> **What you need to do**
Reproduce the passage of the post on letting people in, from "Compassion Fatigue" to "beyond our door.", word for word.
::: Extract :::
Letting People In

Compassion Fatigue

A new post by Gaz


As a self proclaimed introvert, I have had to learn to find the sweet fruits that are within relationships and social environments. There is much written about such animals as myself and our need for ebb and flow, to flow out and to retreat back to the place of nurture. It is a necessary but also most bizarre dance to have to learn and navigate lest we become isolated, limited and over domesticated by our chosen cave, because the wild, the unscheduled happenings, the joyous being acted upon by others, is beyond our door.

I remember doing mainstream counselling against the advice of my sectarian Christian counter parts, since it was insufficiently sanctified (controlled and safe). 

I chose to be stretched on many fronts, my openness, my vulnerabilities and imposed limitations of the culture of my chosen faith. In year two we had to choose a working partner for the year and submit to the lecturers why we were making such a selection. Mine was that I wanted to be paired with a female, since such things were not permitted in my world (having been told as a youth pastor that you meet a female co worker with the door open and if you have to be in the same car, she sits in the back). 

I was very Southern in my cultural trappings and she was exceptionally Northern, it was awesome to spend time with her and bare our souls in the context of our work objectives. We needed to attend a long weekend away twice a year to get the sufficient number or course hours in and on this one occasion my co-worker did not show up. In the sessions I was feeling withdrawn and unable to engage, and at one moment I was triggered by the session and needed to go sit outside and simply cry. After a while the lecturer came and sat with me and said to me “you don’t really ‘do’ people do you, but your trying to let them in. Is there anything different about this time away which has gotten under your skin, reached into your insides?”
::: Excerpted records :::
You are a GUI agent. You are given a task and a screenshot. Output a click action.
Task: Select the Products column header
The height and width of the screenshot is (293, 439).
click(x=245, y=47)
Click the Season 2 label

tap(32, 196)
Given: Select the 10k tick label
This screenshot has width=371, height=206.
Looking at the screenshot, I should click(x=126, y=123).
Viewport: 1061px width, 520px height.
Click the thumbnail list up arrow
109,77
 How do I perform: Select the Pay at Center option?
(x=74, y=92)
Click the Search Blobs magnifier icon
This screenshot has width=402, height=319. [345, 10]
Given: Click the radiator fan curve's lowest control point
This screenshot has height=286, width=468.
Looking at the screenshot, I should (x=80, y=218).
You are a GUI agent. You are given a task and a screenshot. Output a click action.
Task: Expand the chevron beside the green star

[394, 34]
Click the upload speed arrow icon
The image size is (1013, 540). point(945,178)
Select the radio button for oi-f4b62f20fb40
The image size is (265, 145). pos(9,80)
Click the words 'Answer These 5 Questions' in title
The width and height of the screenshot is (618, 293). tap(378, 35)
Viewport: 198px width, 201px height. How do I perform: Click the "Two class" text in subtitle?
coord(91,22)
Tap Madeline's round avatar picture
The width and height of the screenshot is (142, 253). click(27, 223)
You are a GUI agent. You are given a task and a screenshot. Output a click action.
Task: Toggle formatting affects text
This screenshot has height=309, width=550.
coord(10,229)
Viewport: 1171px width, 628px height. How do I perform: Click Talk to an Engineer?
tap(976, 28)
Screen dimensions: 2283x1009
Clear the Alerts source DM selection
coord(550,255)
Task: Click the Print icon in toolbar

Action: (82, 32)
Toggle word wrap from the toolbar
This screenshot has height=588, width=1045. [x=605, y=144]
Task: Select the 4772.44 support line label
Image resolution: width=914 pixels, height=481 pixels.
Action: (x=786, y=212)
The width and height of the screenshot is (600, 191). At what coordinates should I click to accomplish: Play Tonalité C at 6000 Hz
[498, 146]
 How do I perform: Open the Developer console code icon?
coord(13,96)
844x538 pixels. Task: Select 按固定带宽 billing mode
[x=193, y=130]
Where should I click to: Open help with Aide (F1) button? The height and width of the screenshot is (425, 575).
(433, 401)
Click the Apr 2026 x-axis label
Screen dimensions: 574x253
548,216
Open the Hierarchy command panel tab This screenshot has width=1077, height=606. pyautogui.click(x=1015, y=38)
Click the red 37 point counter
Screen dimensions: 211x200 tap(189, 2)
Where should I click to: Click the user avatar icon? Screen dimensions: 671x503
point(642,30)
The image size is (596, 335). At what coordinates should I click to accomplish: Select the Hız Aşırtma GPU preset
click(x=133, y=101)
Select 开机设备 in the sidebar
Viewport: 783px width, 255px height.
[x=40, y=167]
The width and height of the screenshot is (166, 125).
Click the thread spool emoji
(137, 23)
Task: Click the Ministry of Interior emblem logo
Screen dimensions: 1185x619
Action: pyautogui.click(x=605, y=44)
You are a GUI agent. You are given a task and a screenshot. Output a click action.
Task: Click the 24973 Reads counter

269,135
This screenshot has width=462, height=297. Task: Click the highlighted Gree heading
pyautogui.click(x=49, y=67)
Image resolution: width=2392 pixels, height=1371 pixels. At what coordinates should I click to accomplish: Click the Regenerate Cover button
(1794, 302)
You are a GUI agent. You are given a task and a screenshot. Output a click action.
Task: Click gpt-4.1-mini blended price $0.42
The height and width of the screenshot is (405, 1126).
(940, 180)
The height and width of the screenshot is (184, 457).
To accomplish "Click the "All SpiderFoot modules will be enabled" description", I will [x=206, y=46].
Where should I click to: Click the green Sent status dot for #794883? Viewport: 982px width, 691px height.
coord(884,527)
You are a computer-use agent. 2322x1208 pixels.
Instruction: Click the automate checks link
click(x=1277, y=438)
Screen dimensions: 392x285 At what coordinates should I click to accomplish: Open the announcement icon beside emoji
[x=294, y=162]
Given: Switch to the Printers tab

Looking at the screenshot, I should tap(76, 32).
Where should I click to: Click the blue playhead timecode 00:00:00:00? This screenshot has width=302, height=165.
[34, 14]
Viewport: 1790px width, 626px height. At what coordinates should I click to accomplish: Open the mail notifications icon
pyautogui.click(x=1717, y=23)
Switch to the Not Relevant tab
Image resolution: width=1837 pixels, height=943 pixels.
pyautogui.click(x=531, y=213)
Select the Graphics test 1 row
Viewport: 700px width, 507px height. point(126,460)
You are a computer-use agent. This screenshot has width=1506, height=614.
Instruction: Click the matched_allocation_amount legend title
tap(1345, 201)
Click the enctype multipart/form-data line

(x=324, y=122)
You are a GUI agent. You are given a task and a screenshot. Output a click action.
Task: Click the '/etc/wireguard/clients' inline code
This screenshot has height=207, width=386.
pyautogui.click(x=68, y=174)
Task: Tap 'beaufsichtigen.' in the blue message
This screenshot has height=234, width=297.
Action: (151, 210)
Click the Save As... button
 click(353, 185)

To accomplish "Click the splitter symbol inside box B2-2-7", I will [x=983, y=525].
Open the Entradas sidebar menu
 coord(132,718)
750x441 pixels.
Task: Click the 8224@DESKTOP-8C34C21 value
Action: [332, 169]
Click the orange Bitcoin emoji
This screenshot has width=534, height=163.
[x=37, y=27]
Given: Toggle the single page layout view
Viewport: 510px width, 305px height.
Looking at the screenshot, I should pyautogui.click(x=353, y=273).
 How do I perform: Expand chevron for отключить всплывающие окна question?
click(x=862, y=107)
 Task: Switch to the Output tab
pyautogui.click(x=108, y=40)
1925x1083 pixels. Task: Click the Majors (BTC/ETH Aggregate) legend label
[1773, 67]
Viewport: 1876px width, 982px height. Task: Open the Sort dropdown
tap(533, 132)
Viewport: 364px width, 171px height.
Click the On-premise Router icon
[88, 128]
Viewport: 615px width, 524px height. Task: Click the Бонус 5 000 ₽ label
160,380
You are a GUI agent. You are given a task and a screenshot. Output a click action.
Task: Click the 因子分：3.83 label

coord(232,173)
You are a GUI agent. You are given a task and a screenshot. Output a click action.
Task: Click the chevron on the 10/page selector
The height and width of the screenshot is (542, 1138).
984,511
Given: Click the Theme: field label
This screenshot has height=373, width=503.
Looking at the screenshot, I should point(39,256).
:::
> **Written response**
Compassion Fatigue

A new post by Gaz


As a self proclaimed introvert, I have had to learn to find the sweet fruits that are within relationships and social environments. There is much written about such animals as myself and our need for ebb and flow, to flow out and to retreat back to the place of nurture. It is a necessary but also most bizarre dance to have to learn and navigate lest we become isolated, limited and over domesticated by our chosen cave, because the wild, the unscheduled happenings, the joyous being acted upon by others, is beyond our door.